Le “Pain perdu” doit son titre à la scène originelle, pour la jeune adolescente, de l’arrestation de sa famille dans leur village de Tiszabercel, près de la frontière ukrainienne: sa mère prépare le pain, ce jour funeste de 1944, quand les gendarmes raflent les juifs.
“Auschwitz fut mon université”
Edith Bruck est née Steinschreiber le 3 mai 1931 dans une famille juive pauvre. Elle a 13 ans lorsqu’elle est emmenée par les gendarmes hongrois avec ses parents et ses cinq frères et sœurs. Ses parents et un frère ne reviendront pas des camps.
Avec une sœur, elle est transférée d’Auschwitz à Bergen-Belsen, libéré par les Alliés en 1945. Edith Bruck raconte sa longue pérégrination, la marche de la mort, le retour impossible dans son village natal, l’exil fracassé en République tchèque et en Israël.
Jusqu’à l’Italie. A Rome, elle rencontre Nelo Risi, poète et cinéaste, frère du réalisateur Dino. Ils ne se quitteront plus jusqu’à la mort de Nelo en 2015.
Elle traduit des poètes hongrois mais n’écrit que dans la langue de Dante, pour mettre ses souvenirs et ses bourreaux à distance. “Si j’écris +Le pain+ en hongrois, je vois maman, son visage, comme si elle était là, maintenant”.

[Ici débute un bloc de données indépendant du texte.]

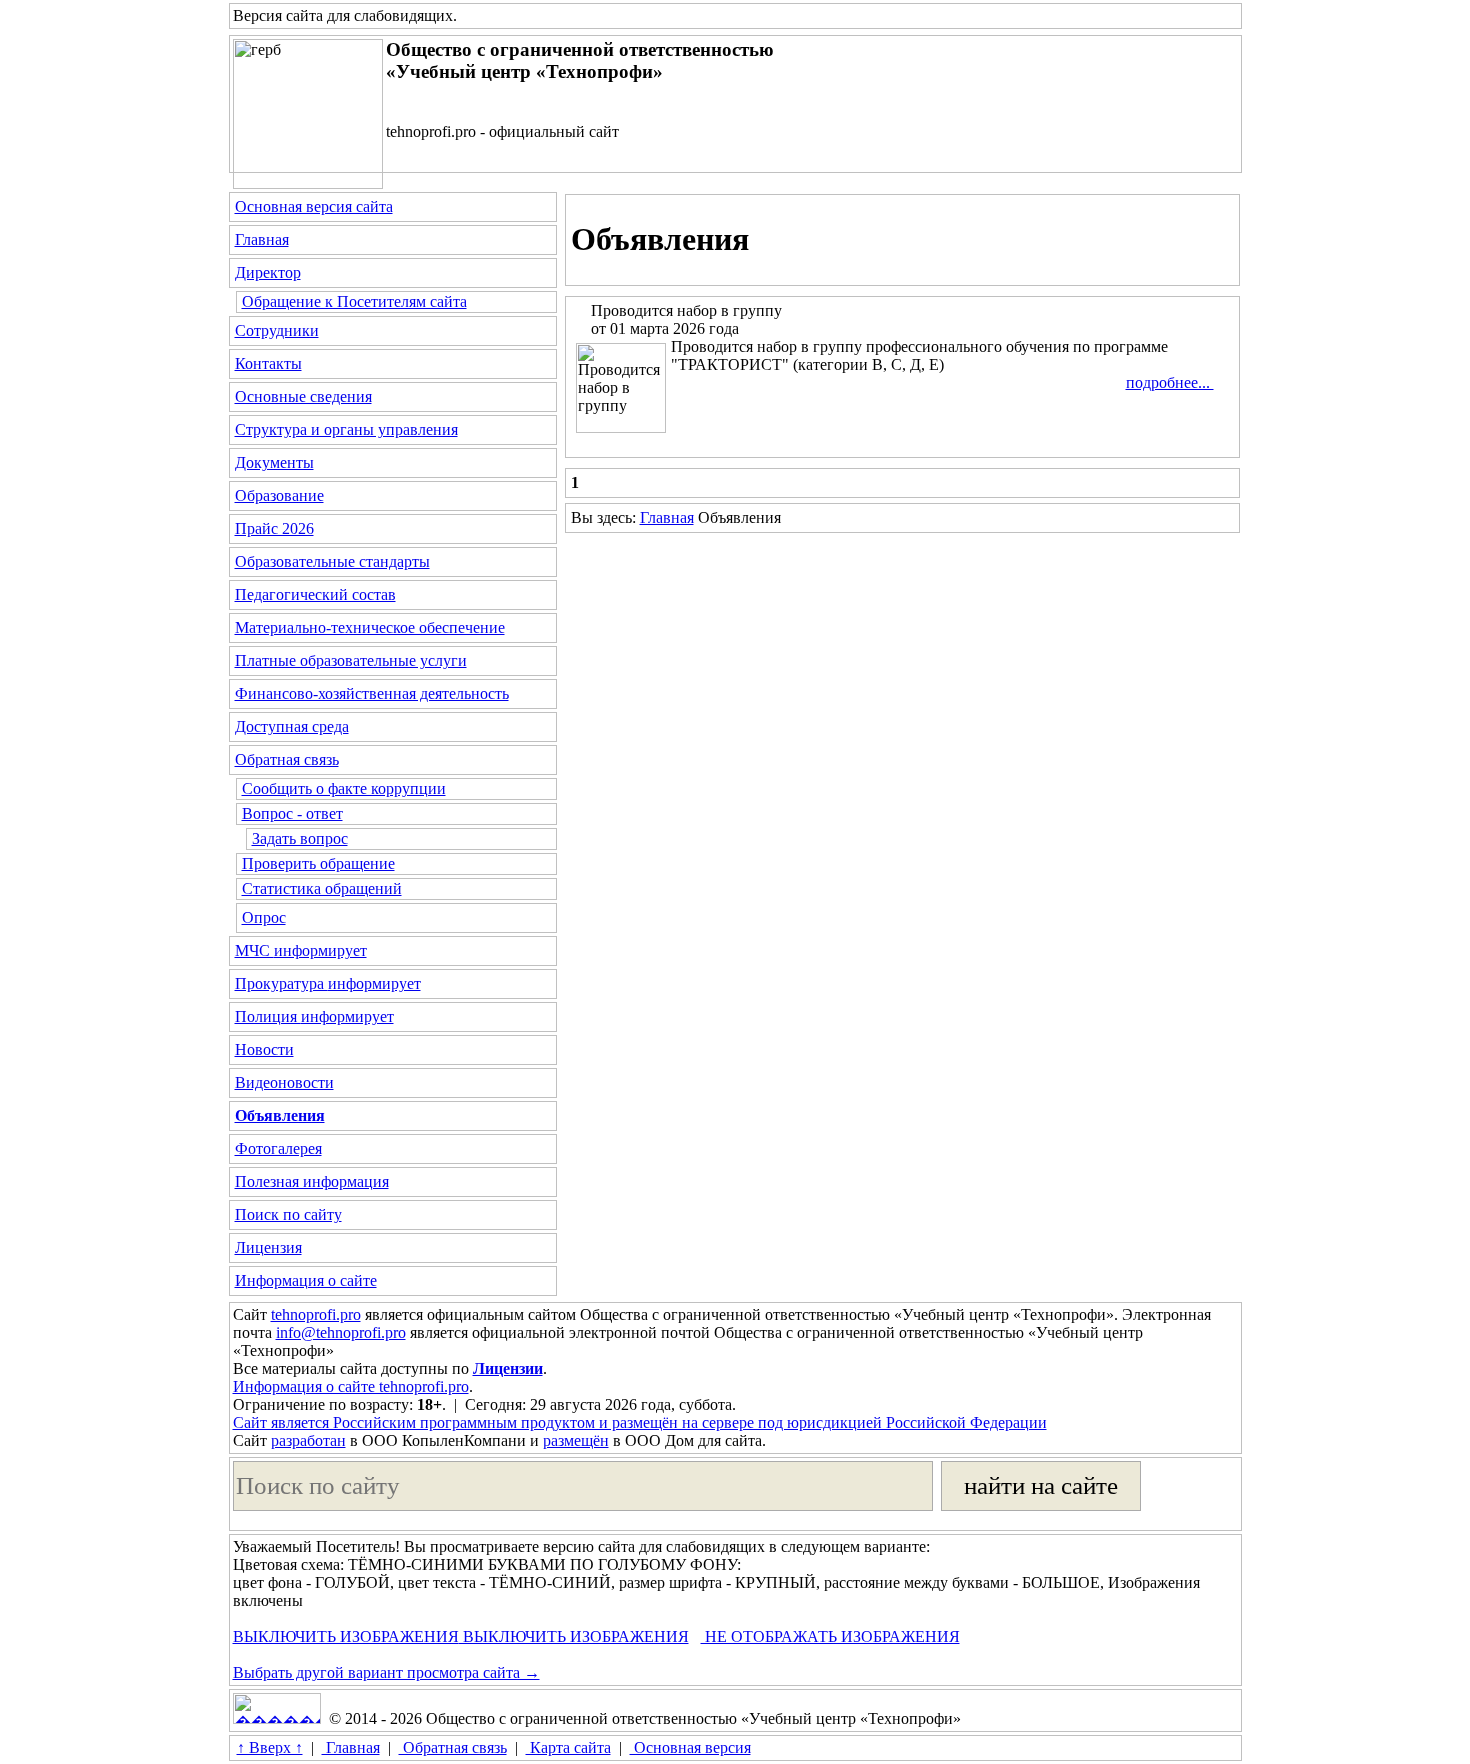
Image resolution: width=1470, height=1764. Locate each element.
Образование (279, 495)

“J’ai beaucoup appris de la souffrance (…) Auschwitz fut mon université. Une telle expérience enseigne tant de choses sur les êtres humains, qu’ils soient victimes ou bourreaux”.
Le mal en “soi”
Dans le long débat entre écrivains et intellectuels sur la genèse de la Shoah, elle défend l’idée du mal en “soi”. “Primo Levi disait que ce sont les circonstances qui créent le mal. Je lui disais que les circonstances ne peuvent faire apparaître que ce qui est déjà en nous”.
En clôture de son récit, elle rédige une saisissante “Lettre à Dieu”, un Dieu en qui elle ne croit pas mais qu’elle interpelle ainsi: “Oh, Toi, Grand Silence, si Tu connaissais mes peurs, de tout, mais pas de Toi. Si j’ai survécu, ça doit avoir un sens, non ?”.
Le pape François, après l’avoir lue, veut la rencontrer. Il lui rend visite en février 2021. Le pontife argentin, un jésuite que bouleversent les vies brisées, a comparé les camps dans lesquels sont parqués les migrants aux “lager”, les camps de concentration nazis.
Edith Bruck publie également un recueil de poésie chez Rivages poche, “Pourquoi aurais-je survécu ?”, à paraître le 19 janvier. Elle y interroge encore le mal, la mémoire, l’exil intérieur de ceux qui sont revenus de la nuit. “Je n’ai plus peur, parce que le pire est passé”, écrit-elle, mais “le tribut on le paie en vivant”.
Les deux ouvrages sont traduits par l’écrivain René de Ceccatty, lequel dit de son œuvre, prosaïque et poétique, qu’elle est une “insatiable remémoration”.